-- Start Supplied material --

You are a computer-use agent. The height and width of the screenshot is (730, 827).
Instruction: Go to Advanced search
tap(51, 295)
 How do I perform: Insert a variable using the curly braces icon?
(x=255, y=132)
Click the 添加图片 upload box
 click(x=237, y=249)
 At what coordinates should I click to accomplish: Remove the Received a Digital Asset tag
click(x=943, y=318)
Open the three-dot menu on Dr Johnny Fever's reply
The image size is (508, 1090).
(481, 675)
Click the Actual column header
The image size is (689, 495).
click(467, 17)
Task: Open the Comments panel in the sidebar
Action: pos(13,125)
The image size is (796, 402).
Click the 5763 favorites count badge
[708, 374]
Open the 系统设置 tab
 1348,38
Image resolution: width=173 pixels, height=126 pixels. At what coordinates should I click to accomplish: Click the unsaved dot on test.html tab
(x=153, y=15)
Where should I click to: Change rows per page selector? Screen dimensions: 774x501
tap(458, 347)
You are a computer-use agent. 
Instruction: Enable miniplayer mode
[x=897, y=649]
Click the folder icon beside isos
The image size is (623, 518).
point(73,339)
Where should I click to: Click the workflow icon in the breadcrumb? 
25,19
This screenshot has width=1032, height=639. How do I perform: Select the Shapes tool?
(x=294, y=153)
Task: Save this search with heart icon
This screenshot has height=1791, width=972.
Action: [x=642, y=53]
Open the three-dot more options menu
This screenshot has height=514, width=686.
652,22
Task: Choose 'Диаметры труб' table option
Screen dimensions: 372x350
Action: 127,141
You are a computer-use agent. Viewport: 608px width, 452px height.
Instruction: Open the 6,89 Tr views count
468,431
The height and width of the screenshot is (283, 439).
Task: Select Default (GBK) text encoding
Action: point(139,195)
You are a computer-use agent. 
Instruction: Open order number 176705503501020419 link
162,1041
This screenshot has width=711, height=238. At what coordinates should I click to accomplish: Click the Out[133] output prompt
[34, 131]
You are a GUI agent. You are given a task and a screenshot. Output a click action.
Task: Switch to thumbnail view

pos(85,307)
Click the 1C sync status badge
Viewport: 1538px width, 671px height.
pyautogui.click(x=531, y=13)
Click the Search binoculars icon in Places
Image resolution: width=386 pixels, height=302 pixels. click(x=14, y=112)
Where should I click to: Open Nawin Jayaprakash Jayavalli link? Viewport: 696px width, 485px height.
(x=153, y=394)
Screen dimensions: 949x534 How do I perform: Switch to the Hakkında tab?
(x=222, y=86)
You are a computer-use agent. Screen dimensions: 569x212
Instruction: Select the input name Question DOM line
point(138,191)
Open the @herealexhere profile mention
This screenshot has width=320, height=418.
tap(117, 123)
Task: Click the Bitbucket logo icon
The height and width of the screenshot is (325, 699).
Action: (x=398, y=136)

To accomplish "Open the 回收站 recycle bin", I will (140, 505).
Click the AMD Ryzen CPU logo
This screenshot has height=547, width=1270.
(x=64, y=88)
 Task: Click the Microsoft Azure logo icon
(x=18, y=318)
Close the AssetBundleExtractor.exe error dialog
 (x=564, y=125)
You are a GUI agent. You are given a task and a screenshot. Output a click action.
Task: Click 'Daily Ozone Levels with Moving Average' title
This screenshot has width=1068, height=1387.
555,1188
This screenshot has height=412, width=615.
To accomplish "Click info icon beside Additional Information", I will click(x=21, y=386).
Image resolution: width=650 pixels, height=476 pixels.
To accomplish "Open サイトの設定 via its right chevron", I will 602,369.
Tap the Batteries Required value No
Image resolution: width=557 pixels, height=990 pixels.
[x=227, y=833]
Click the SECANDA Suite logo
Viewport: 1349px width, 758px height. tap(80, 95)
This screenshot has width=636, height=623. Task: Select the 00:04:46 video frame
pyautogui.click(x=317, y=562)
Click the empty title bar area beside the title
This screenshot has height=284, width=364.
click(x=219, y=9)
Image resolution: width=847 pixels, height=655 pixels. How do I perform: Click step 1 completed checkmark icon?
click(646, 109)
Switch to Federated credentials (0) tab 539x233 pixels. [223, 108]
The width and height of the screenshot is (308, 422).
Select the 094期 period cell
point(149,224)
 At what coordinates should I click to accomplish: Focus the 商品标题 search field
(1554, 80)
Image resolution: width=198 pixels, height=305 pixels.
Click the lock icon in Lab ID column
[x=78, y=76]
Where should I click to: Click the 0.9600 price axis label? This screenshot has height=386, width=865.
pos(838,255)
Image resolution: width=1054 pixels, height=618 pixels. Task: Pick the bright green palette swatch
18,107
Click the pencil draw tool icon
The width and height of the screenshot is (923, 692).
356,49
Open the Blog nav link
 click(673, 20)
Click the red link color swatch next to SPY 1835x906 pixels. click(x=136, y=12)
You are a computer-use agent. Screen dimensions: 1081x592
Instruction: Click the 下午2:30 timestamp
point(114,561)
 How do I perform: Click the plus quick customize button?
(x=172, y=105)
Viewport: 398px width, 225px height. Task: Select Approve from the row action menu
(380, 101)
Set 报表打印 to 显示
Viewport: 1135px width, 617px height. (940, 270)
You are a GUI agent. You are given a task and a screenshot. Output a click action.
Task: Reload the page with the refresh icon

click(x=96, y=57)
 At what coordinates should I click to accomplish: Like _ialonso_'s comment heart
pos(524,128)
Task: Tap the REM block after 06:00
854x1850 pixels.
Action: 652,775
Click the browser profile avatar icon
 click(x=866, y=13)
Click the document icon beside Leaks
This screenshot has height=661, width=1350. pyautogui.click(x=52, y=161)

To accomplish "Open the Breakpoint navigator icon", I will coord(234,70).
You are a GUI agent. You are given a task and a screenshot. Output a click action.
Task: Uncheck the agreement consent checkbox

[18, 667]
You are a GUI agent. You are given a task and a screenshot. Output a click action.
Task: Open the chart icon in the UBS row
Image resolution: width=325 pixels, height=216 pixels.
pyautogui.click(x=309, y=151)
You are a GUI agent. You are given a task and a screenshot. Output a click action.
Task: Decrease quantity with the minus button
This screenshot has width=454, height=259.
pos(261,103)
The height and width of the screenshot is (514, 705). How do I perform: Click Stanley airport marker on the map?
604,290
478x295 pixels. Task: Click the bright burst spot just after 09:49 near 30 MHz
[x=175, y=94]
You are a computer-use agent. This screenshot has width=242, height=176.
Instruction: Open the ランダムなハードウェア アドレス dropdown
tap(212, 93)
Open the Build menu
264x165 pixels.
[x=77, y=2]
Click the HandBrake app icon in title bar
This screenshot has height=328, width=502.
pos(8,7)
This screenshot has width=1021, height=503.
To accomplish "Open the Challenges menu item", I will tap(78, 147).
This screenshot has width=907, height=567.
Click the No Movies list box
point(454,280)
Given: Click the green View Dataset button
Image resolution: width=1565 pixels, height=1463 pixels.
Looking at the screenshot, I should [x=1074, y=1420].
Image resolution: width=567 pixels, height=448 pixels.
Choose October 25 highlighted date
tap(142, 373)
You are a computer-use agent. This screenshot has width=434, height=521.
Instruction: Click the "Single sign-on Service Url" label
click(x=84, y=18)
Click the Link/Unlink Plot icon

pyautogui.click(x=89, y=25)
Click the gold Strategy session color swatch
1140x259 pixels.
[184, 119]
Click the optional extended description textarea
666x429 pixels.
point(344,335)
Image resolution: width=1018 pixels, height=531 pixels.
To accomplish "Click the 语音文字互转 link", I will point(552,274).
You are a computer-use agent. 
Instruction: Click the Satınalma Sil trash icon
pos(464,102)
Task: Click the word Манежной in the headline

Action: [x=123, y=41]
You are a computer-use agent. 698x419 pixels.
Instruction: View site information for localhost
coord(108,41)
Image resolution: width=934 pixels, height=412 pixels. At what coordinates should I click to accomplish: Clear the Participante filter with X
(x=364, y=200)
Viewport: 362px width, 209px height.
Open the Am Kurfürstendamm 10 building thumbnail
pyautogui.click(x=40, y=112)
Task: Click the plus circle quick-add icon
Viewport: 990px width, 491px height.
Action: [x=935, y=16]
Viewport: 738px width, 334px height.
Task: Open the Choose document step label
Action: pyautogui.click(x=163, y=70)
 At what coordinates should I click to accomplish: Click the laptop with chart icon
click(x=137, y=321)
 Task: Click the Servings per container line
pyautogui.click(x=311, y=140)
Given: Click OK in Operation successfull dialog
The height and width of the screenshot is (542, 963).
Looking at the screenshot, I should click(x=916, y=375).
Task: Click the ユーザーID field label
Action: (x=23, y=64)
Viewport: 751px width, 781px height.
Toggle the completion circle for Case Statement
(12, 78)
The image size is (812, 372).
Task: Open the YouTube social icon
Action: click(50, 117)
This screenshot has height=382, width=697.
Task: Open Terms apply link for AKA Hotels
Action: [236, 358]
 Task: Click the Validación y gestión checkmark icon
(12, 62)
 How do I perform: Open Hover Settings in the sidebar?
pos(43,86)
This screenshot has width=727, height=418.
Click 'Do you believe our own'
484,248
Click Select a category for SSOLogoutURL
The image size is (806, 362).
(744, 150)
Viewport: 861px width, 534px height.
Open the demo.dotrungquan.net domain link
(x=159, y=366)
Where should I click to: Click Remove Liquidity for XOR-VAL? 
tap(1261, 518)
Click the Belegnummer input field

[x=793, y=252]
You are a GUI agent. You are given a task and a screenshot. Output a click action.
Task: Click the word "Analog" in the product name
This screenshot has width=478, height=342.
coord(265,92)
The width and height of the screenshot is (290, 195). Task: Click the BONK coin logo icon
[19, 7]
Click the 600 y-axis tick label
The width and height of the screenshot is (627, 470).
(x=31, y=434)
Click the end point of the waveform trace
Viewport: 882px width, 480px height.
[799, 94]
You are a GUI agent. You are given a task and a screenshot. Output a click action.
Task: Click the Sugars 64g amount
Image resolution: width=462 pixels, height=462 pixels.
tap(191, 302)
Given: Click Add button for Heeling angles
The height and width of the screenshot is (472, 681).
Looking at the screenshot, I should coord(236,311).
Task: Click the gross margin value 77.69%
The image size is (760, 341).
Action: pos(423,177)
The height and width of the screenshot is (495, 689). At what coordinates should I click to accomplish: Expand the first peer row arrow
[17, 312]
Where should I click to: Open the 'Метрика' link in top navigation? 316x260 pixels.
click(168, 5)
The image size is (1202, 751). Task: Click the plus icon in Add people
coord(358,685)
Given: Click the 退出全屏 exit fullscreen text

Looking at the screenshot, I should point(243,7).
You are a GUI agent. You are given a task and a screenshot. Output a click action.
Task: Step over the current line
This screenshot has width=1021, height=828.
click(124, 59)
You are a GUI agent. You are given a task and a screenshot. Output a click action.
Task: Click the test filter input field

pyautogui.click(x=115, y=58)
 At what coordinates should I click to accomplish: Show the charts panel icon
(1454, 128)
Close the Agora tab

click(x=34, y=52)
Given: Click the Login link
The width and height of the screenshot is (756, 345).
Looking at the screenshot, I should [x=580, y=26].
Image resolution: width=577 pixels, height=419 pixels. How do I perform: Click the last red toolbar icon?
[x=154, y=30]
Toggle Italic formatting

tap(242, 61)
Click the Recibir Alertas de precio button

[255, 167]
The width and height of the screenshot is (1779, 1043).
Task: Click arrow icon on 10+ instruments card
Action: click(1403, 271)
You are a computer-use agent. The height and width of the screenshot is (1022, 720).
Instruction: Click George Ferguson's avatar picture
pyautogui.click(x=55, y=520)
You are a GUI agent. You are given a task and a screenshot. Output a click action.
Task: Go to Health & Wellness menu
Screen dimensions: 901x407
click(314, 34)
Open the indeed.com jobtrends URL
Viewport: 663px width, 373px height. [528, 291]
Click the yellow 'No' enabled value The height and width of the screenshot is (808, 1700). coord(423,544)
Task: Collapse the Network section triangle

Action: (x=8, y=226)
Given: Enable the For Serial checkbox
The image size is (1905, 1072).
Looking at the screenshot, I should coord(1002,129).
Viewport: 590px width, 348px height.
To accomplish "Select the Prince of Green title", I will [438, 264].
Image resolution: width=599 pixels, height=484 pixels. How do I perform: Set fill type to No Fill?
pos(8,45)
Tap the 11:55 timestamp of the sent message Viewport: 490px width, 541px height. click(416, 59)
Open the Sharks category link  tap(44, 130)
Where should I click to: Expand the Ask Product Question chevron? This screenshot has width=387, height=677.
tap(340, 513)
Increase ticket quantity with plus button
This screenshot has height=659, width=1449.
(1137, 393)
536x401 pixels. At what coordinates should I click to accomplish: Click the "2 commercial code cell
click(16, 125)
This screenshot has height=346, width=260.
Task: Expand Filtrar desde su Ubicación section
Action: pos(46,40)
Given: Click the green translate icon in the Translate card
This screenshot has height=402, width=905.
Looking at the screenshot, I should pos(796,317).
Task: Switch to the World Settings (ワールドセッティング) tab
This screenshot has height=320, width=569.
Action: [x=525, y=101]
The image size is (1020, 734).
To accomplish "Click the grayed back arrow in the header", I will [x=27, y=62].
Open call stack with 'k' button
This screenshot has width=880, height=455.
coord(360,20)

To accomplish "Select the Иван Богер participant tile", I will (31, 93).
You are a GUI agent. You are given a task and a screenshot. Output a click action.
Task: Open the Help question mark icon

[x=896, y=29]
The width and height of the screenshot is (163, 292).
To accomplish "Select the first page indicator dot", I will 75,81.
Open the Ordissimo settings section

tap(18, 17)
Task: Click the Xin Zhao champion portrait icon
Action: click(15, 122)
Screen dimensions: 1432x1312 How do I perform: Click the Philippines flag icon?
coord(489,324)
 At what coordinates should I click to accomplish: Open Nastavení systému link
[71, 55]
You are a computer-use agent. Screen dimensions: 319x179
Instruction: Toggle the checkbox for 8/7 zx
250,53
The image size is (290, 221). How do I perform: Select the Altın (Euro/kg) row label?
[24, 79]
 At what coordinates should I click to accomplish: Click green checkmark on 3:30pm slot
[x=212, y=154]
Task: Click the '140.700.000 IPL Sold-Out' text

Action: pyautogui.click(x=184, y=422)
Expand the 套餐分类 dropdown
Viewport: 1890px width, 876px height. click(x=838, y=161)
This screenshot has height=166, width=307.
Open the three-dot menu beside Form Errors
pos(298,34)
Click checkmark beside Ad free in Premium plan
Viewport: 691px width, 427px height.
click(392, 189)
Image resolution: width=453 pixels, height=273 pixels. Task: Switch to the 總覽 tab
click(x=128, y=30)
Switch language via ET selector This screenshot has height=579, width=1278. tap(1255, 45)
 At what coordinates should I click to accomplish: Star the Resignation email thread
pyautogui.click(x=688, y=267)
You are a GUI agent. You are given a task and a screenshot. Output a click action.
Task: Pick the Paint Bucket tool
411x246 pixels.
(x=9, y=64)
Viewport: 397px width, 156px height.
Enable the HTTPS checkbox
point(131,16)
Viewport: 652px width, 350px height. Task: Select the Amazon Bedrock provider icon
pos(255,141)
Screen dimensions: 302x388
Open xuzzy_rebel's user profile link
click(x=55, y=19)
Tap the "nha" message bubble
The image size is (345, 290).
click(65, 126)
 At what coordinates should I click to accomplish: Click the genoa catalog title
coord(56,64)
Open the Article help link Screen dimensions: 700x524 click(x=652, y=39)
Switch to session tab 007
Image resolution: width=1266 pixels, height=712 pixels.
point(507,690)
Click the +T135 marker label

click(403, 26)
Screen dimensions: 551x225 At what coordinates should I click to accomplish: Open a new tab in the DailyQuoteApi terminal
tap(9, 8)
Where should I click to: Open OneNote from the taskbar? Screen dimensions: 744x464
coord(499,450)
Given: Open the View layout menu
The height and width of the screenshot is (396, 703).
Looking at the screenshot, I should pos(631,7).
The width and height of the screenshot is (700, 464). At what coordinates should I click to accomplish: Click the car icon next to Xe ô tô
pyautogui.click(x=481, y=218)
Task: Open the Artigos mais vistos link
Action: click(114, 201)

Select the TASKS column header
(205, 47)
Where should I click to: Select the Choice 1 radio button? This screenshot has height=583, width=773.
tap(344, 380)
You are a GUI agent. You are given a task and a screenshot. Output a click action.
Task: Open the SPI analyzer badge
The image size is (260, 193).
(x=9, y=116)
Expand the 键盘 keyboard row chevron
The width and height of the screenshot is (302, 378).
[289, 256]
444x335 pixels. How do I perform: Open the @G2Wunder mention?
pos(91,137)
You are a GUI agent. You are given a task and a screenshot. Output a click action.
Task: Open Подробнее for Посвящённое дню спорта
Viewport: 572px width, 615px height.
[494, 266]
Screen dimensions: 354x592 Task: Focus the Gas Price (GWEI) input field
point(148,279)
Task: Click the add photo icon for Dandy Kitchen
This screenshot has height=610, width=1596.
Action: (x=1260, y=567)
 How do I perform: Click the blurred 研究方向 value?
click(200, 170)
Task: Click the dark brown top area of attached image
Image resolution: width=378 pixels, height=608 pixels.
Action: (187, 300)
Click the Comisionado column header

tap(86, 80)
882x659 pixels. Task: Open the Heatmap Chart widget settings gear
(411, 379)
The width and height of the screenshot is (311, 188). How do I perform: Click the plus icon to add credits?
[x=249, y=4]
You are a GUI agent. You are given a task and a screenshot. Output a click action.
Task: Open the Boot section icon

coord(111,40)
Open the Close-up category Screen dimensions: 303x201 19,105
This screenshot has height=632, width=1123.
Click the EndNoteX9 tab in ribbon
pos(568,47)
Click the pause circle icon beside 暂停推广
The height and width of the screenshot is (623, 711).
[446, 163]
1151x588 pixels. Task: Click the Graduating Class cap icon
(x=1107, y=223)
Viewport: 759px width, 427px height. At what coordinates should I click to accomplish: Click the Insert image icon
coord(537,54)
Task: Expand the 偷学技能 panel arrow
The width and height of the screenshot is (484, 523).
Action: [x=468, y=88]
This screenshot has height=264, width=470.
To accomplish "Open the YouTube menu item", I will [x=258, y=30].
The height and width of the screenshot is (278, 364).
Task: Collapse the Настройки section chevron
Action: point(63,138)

-- End Supplied material --

### Given exercise
Can you render the items starting at the line containing "Task: Click the Bitbucket logo icon" and ending at the line containing "(x=564, y=125)" as a Markdown table with the columns Number and Content, skipping any blank lines?

### Output for this exercise
| Number | Content |
|---|---|
| 1 | Task: Click the Bitbucket logo icon |
| 2 | The height and width of the screenshot is (325, 699). |
| 3 | Action: (x=398, y=136) |
| 4 | To accomplish "Open the 回收站 recycle bin", I will (140, 505). |
| 5 | Click the AMD Ryzen CPU logo |
| 6 | This screenshot has height=547, width=1270. |
| 7 | (x=64, y=88) |
| 8 |  Task: Click the Microsoft Azure logo icon |
| 9 | (x=18, y=318) |
| 10 | Close the AssetBundleExtractor.exe error dialog |
| 11 |  (x=564, y=125) |